**Required task:**
Convert every line of the records below into a JSON list of strings, one string per line, and omit the blank lines.

━━ Dataset content ━━

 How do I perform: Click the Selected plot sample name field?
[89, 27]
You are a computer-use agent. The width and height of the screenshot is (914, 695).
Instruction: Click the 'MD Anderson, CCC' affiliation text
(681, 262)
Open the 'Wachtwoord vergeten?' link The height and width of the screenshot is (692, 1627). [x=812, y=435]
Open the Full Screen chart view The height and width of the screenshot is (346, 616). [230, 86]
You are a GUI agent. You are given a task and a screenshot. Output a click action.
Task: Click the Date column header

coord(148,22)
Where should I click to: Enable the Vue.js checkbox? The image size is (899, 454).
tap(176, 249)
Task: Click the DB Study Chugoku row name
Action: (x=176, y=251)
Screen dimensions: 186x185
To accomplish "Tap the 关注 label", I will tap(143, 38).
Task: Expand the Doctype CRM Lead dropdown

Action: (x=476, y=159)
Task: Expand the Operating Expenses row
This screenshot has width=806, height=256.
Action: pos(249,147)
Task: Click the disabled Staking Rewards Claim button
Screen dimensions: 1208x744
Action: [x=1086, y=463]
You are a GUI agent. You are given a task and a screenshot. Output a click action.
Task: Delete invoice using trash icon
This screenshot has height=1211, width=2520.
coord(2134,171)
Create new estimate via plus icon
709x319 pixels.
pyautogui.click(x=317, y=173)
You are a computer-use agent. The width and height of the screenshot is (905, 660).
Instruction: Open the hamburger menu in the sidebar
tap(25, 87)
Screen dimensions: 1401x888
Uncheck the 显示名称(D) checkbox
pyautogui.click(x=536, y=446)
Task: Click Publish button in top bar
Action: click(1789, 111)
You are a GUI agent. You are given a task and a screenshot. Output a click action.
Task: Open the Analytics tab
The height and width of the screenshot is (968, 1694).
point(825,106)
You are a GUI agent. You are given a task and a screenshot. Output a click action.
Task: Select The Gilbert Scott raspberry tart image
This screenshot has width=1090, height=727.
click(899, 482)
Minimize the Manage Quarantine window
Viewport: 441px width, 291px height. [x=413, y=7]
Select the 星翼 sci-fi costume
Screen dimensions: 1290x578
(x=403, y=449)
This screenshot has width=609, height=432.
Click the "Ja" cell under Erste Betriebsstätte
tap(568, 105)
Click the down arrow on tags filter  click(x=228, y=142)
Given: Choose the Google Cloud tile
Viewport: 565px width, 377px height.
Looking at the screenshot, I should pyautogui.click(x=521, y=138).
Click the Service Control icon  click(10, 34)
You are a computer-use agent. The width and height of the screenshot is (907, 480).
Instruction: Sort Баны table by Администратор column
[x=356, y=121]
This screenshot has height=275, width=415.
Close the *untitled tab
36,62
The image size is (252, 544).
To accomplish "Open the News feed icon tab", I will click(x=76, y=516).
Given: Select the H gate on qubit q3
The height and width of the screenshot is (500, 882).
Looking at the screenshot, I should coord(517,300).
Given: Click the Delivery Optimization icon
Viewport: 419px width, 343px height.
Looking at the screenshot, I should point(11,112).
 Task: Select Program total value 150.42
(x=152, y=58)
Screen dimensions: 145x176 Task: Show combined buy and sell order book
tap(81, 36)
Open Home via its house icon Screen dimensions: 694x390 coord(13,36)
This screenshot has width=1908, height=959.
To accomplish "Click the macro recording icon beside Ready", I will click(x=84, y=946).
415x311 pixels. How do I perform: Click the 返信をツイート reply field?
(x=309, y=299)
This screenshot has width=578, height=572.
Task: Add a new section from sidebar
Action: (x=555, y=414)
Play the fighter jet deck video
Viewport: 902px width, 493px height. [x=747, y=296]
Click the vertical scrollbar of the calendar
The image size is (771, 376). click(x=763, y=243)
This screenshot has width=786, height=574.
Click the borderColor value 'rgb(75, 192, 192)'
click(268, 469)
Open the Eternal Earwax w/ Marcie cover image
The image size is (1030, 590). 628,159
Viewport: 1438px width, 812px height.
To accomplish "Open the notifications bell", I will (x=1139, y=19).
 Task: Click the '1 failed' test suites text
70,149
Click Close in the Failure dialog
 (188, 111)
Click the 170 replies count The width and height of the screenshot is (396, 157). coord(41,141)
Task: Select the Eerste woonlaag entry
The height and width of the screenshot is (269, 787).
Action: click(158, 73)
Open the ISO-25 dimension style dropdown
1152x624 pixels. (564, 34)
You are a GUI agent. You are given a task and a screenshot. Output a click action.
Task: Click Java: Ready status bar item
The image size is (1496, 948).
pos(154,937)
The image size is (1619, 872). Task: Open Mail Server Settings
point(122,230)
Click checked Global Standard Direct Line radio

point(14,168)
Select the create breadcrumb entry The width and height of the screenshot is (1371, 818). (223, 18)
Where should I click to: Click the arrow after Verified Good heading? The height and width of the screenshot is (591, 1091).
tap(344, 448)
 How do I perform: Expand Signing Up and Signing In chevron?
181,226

━━━

**Exercise response:**
[
  " How do I perform: Click the Selected plot sample name field?",
  "[89, 27]",
  "You are a computer-use agent. The width and height of the screenshot is (914, 695).",
  "Instruction: Click the 'MD Anderson, CCC' affiliation text",
  "(681, 262)",
  "Open the 'Wachtwoord vergeten?' link The height and width of the screenshot is (692, 1627). [x=812, y=435]",
  "Open the Full Screen chart view The height and width of the screenshot is (346, 616). [230, 86]",
  "You are a GUI agent. You are given a task and a screenshot. Output a click action.",
  "Task: Click the Date column header",
  "coord(148,22)",
  "Where should I click to: Enable the Vue.js checkbox? The image size is (899, 454).",
  "tap(176, 249)",
  "Task: Click the DB Study Chugoku row name",
  "Action: (x=176, y=251)",
  "Screen dimensions: 186x185",
  "To accomplish \"Tap the 关注 label\", I will tap(143, 38).",
  "Task: Expand the Doctype CRM Lead dropdown",
  "Action: (x=476, y=159)",
  "Task: Expand the Operating Expenses row",
  "This screenshot has width=806, height=256.",
  "Action: pos(249,147)",
  "Task: Click the disabled Staking Rewards Claim button",
  "Screen dimensions: 1208x744",
  "Action: [x=1086, y=463]",
  "You are a GUI agent. You are given a task and a screenshot. Output a click action.",
  "Task: Delete invoice using trash icon",
  "This screenshot has height=1211, width=2520.",
  "coord(2134,171)",
  "Create new estimate via plus icon",
  "709x319 pixels.",
  "pyautogui.click(x=317, y=173)",
  "You are a computer-use agent. The width and height of the screenshot is (905, 660).",
  "Instruction: Open the hamburger menu in the sidebar",
  "tap(25, 87)",
  "Screen dimensions: 1401x888",
  "Uncheck the 显示名称(D) checkbox",
  "pyautogui.click(x=536, y=446)",
  "Task: Click Publish button in top bar",
  "Action: click(1789, 111)",
  "You are a GUI agent. You are given a task and a screenshot. Output a click action.",
  "Task: Open the Analytics tab",
  "The height and width of the screenshot is (968, 1694).",
  "point(825,106)",
  "You are a GUI agent. You are given a task and a screenshot. Output a click action.",
  "Task: Select The Gilbert Scott raspberry tart image",
  "This screenshot has width=1090, height=727.",
  "click(899, 482)",
  "Minimize the Manage Quarantine window",
  "Viewport: 441px width, 291px height. [x=413, y=7]",
  "Select the 星翼 sci-fi costume",
  "Screen dimensions: 1290x578",
  "(x=403, y=449)",
  "This screenshot has width=609, height=432.",
  "Click the \"Ja\" cell under Erste Betriebsstätte",
  "tap(568, 105)",
  "Click the down arrow on tags filter  click(x=228, y=142)",
  "Given: Choose the Google Cloud tile",
  "Viewport: 565px width, 377px height.",
  "Looking at the screenshot, I should pyautogui.click(x=521, y=138).",
  "Click the Service Control icon  click(10, 34)",
  "You are a computer-use agent. The width and height of the screenshot is (907, 480).",
  "Instruction: Sort Баны table by Администратор column",
  "[x=356, y=121]",
  "This screenshot has height=275, width=415.",
  "Close the *untitled tab",
  "36,62",
  "The image size is (252, 544).",
  "To accomplish \"Open the News feed icon tab\", I will click(x=76, y=516).",
  "Given: Select the H gate on qubit q3",
  "The height and width of the screenshot is (500, 882).",
  "Looking at the screenshot, I should coord(517,300).",
  "Given: Click the Delivery Optimization icon",
  "Viewport: 419px width, 343px height.",
  "Looking at the screenshot, I should point(11,112).",
  " Task: Select Program total value 150.42",
  "(x=152, y=58)",
  "Screen dimensions: 145x176 Task: Show combined buy and sell order book",
  "tap(81, 36)",
  "Open Home via its house icon Screen dimensions: 694x390 coord(13,36)",
  "This screenshot has width=1908, height=959.",
  "To accomplish \"Click the macro recording icon beside Ready\", I will click(x=84, y=946).",
  "415x311 pixels. How do I perform: Click the 返信をツイート reply field?",
  "(x=309, y=299)",
  "This screenshot has width=578, height=572.",
  "Task: Add a new section from sidebar",
  "Action: (x=555, y=414)",
  "Play the fighter jet deck video",
  "Viewport: 902px width, 493px height. [x=747, y=296]",
  "Click the vertical scrollbar of the calendar",
  "The image size is (771, 376). click(x=763, y=243)",
  "This screenshot has width=786, height=574.",
  "Click the borderColor value 'rgb(75, 192, 192)'",
  "click(268, 469)",
  "Open the Eternal Earwax w/ Marcie cover image",
  "The image size is (1030, 590). 628,159",
  "Viewport: 1438px width, 812px height.",
  "To accomplish \"Open the notifications bell\", I will (x=1139, y=19).",
  " Task: Click the '1 failed' test suites text",
  "70,149",
  "Click Close in the Failure dialog",
  " (188, 111)",
  "Click the 170 replies count The width and height of the screenshot is (396, 157). coord(41,141)",
  "Task: Select the Eerste woonlaag entry",
  "The height and width of the screenshot is (269, 787).",
  "Action: click(158, 73)",
  "Open the ISO-25 dimension style dropdown",
  "1152x624 pixels. (564, 34)",
  "You are a GUI agent. You are given a task and a screenshot. Output a click action.",
  "Task: Click Java: Ready status bar item",
  "The image size is (1496, 948).",
  "pos(154,937)",
  "The image size is (1619, 872). Task: Open Mail Server Settings",
  "point(122,230)",
  "Click checked Global Standard Direct Line radio",
  "point(14,168)",
  "Select the create breadcrumb entry The width and height of the screenshot is (1371, 818). (223, 18)",
  "Where should I click to: Click the arrow after Verified Good heading? The height and width of the screenshot is (591, 1091).",
  "tap(344, 448)",
  " How do I perform: Expand Signing Up and Signing In chevron?",
  "181,226"
]